ANYWAY, the thing I really wanted to rant about was
this scene, the bit where the new Daleks emerge from the Progenitor chamber. Click on the link and watch it - or more to the point, listen to it. This is supposed to be a scary scene, right? I mean, Daleks are scary, right? So why is the score some kind of triumphant piece in a major key? It sounds like the sort of thing they have on Torchwood when they want to emphasise how amazing the Torchwood team is supposed to be. It turns a scene that should have been all like "holy CRAP, SuperDaleks!!1!" into "hey kids, check out our awesome new Dalek team. They're Daleks, but they're a team, and they come in five different colours. We call them Team Dalek." And then one of their first acts is to fail to shoot the Doctor as he runs across the whole room a few metres away from them. So not very scary, then.

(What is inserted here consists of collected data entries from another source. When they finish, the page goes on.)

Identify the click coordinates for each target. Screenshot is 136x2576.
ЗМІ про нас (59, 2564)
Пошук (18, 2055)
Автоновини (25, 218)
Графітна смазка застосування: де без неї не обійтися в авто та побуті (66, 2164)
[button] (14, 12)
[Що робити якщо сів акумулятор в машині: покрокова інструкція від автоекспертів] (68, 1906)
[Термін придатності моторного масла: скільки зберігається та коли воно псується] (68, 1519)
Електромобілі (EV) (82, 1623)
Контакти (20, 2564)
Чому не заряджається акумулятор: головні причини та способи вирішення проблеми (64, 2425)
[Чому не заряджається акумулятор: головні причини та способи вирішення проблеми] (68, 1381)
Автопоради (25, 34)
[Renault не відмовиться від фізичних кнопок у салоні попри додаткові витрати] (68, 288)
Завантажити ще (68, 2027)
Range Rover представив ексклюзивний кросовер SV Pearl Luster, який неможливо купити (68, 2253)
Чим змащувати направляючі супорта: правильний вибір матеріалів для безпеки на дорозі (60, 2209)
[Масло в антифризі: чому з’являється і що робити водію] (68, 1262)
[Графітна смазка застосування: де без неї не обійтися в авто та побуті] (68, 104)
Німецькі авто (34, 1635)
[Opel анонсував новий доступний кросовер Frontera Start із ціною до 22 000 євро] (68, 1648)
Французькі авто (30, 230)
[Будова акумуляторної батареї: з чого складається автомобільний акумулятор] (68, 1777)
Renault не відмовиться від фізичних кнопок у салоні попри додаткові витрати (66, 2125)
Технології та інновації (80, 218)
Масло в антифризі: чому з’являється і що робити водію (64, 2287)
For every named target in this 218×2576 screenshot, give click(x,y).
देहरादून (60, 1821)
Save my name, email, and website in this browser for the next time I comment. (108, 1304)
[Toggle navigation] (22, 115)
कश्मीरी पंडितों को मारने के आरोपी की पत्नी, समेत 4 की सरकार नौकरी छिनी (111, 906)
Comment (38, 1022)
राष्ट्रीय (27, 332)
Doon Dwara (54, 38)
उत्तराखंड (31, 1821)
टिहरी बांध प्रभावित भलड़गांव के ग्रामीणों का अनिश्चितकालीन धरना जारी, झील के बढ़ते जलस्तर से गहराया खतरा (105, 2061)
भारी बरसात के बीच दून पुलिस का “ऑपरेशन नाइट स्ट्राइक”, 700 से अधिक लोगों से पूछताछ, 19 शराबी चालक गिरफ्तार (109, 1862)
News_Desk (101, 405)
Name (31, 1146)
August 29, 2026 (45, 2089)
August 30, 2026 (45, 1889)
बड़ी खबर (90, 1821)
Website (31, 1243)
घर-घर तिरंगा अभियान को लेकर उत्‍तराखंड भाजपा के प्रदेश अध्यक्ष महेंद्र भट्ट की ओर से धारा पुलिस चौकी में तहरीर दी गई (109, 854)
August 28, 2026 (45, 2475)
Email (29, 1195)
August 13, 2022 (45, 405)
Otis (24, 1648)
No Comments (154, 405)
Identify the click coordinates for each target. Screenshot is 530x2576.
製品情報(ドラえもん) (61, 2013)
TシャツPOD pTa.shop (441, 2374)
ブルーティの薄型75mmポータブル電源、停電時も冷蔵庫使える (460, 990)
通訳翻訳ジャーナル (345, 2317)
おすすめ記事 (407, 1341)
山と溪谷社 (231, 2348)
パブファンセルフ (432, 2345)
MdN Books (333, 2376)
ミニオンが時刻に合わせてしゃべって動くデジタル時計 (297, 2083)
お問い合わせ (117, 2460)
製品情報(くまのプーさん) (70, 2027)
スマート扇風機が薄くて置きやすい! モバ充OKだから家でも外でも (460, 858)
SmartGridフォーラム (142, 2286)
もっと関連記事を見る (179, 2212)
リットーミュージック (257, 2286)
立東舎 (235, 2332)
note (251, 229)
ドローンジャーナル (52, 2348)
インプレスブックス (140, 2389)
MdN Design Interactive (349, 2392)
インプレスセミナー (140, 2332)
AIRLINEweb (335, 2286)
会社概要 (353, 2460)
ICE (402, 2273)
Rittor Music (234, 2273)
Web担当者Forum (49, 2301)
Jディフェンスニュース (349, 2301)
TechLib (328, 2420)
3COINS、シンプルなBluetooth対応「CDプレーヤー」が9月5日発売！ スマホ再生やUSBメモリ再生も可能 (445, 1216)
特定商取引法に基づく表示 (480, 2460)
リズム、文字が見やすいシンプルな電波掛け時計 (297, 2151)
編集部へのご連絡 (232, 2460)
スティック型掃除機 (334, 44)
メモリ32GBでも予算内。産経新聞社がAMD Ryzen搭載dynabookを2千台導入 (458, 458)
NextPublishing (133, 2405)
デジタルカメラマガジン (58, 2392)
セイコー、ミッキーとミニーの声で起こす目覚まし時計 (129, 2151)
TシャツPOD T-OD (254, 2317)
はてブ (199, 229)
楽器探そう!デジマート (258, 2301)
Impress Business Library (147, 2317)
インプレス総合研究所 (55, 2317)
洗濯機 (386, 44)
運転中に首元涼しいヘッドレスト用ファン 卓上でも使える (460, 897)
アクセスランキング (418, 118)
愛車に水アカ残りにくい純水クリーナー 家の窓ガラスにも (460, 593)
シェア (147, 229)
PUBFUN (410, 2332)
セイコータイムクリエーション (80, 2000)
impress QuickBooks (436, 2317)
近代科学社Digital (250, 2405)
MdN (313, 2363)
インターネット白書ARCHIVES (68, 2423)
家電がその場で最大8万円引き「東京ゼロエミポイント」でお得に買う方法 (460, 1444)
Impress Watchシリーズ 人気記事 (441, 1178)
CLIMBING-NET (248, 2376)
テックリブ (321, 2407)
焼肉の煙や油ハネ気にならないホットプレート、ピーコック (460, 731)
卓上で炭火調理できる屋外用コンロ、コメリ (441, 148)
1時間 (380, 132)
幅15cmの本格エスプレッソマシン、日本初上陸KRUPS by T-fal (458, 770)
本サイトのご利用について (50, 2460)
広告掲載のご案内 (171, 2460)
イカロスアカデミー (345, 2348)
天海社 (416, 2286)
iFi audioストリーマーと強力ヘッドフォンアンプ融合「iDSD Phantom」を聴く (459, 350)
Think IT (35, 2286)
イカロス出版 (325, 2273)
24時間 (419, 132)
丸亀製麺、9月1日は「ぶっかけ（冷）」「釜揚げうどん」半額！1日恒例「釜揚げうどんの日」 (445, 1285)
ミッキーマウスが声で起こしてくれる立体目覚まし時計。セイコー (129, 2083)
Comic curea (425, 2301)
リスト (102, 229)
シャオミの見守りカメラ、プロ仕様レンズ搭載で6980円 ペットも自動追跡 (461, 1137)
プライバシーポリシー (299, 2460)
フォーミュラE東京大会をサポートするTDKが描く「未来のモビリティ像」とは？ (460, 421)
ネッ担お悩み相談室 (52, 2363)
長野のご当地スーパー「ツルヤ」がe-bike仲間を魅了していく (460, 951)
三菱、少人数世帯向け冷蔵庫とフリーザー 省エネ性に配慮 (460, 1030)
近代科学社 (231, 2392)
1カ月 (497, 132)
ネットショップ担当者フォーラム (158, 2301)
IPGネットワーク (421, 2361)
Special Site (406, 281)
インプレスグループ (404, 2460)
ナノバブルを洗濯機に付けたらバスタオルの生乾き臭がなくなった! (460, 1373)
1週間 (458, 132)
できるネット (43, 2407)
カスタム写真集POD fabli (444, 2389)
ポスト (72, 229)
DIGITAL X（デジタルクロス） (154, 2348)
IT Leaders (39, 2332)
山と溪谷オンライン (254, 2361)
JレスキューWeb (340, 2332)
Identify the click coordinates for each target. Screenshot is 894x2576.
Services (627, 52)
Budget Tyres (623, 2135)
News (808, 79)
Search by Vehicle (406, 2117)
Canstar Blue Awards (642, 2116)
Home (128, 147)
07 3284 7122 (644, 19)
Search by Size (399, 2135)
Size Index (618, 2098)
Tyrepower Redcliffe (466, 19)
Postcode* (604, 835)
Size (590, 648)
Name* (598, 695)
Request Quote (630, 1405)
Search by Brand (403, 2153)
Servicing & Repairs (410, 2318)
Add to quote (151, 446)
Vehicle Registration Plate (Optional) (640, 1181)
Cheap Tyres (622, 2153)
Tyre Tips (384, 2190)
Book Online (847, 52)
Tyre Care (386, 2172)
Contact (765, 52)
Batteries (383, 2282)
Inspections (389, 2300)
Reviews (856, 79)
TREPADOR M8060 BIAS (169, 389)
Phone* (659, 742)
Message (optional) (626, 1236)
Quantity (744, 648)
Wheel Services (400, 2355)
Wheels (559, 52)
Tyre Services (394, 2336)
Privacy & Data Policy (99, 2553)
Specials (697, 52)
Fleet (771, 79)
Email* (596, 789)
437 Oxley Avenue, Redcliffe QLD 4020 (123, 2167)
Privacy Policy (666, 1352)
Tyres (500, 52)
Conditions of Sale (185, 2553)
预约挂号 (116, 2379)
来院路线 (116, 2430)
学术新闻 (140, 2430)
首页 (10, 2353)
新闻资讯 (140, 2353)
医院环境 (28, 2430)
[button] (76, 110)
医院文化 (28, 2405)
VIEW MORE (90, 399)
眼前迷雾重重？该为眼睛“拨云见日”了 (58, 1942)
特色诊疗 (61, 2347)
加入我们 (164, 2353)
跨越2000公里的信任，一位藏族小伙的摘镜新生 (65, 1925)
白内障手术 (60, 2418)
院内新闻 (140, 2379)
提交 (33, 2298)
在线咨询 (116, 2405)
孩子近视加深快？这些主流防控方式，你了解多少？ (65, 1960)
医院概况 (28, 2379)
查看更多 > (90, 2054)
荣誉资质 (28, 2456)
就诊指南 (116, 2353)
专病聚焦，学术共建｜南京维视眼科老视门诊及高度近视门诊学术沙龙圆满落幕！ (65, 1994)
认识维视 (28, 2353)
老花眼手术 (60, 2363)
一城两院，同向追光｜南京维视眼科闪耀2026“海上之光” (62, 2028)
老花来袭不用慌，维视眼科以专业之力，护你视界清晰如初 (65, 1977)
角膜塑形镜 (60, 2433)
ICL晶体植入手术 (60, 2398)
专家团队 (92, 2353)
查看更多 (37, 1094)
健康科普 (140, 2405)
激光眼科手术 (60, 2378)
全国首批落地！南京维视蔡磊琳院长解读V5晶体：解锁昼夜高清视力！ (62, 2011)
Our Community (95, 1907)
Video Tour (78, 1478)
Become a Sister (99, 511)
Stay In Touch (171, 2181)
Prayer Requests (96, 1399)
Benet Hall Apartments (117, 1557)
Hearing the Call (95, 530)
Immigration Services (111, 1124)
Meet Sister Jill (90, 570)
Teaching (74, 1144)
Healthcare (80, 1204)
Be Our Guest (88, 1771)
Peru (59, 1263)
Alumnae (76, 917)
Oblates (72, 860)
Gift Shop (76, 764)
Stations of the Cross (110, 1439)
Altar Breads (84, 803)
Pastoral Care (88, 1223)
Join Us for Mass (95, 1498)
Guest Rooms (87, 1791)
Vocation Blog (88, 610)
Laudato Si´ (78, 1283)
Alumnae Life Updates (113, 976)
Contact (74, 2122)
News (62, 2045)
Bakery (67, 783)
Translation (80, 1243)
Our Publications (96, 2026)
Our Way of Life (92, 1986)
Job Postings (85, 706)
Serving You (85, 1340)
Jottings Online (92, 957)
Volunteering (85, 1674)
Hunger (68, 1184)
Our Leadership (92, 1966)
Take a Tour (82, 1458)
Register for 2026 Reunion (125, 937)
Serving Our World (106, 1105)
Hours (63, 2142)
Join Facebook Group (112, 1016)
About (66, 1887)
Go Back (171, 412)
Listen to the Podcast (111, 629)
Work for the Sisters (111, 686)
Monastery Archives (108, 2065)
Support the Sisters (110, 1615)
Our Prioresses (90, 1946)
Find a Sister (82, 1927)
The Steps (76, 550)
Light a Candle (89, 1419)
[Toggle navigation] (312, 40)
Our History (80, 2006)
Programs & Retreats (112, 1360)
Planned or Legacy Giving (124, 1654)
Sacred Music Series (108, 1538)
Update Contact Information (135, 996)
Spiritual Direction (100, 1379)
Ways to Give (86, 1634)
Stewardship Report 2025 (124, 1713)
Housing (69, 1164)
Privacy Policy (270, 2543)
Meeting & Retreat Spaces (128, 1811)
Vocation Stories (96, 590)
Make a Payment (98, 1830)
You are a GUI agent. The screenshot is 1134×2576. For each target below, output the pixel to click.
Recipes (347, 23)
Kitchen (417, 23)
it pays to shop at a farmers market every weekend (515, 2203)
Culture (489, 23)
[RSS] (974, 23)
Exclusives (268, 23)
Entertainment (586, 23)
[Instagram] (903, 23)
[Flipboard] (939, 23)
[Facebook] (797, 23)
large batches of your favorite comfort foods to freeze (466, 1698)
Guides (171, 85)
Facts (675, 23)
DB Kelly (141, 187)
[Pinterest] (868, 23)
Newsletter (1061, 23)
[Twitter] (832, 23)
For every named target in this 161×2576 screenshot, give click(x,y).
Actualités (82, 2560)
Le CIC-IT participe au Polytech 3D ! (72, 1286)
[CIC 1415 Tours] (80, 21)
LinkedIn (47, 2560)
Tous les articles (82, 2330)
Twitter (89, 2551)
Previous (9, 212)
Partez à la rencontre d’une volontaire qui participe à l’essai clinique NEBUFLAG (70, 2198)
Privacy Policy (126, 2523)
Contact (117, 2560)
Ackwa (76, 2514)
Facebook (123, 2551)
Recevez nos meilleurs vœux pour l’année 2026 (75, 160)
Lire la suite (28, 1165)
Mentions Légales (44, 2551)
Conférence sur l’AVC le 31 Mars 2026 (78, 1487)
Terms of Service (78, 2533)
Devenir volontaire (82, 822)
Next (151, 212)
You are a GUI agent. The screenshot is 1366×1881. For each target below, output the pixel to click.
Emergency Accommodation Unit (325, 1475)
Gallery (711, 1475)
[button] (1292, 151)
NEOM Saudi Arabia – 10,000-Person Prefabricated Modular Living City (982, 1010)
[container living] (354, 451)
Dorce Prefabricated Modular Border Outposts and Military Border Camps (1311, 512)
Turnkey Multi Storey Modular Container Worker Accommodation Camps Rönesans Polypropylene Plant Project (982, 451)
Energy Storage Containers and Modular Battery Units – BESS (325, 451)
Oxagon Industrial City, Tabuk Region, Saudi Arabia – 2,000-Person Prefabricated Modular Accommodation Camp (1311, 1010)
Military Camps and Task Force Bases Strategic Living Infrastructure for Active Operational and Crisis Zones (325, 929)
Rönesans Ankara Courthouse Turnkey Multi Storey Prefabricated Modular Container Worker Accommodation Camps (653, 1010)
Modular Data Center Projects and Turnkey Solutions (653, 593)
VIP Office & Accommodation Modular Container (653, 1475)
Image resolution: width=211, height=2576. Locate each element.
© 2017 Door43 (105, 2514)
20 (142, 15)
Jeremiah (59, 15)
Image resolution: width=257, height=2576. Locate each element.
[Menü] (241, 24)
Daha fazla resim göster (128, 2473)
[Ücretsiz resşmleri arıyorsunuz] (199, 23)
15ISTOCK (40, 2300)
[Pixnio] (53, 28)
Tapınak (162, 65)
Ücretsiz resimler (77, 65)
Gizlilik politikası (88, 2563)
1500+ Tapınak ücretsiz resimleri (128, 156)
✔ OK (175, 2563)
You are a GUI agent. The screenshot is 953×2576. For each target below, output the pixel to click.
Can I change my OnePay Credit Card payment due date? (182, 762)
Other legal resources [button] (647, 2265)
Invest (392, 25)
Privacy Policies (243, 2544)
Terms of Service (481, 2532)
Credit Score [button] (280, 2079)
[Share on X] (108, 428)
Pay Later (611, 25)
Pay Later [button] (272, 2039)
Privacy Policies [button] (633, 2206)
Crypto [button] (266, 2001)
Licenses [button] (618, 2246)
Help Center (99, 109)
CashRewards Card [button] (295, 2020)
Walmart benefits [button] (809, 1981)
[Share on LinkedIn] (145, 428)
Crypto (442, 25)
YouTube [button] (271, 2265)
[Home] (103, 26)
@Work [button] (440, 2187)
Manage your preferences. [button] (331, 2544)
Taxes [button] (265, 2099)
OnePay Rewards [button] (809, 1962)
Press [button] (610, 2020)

To be fair, the whole concept of this scene was probably a mistake on Moffat's part - it would have been much better to have the transformation from old to new Daleks take place off screen. I've got nothing agains the new designs, and maybe the writers have got some good ideas behind the multi colours thing, but the trailers for this episode all promised awesome-looking WWII themed Daleks. It delivered, but only for half the episode, and then it was like, "never mind those Daleks, check out our new awesome Team Dalek Daleks" and I'm like, "well, yeah, but I'm not sure if they're really quite as awesome as the Union Jack ones" and then they kill of the other Daleks and I'm like "oh, so I guess there won't be any more old-school Daleks any more then," and that's the end of that. Which made the big reveal of the new designs into a bit of an anticlimax instead of a cool scary moment like it should have been. It would have been much better to end the episode with the old-style Daleks disappearing off into space, having set it up so that we know they're going to transform into something else but we don't know what, until we finally see them a few episodes later, and then we're all "OMG SuperDaleks!!!1" and have to go and hide behind the sofa.
Right, now I've got that out of my system I can make another attempt at going to sleep. Good night!
(Added later:) Oh yes, I forgot to mention that it also just repeats the major plot points of the previous episode, but does them in a much less interesting way. In both episodes the Doctor has to make a Big Choice, and then Amy saves the day. In Episode 2, the Doctor has to choose between saving humanity and saving the last poor tortured Space Whale. He's about to make a catastrophically wrong decision when Amy intervenes by making the right choice, saving both humanity and the whale. We've never really seen a story like that in Doctor Who before, so it was pretty cool. But in this episode the Doctor gets the choice between saving humanity and killing the Daleks (yawn). He makes the predictable decision to save humanity and let the Daleks live (I guess there wouldn't be much of a show left if he didn't), and then Amy saves the day later on, for an unconnected reason. It's the same, only lame.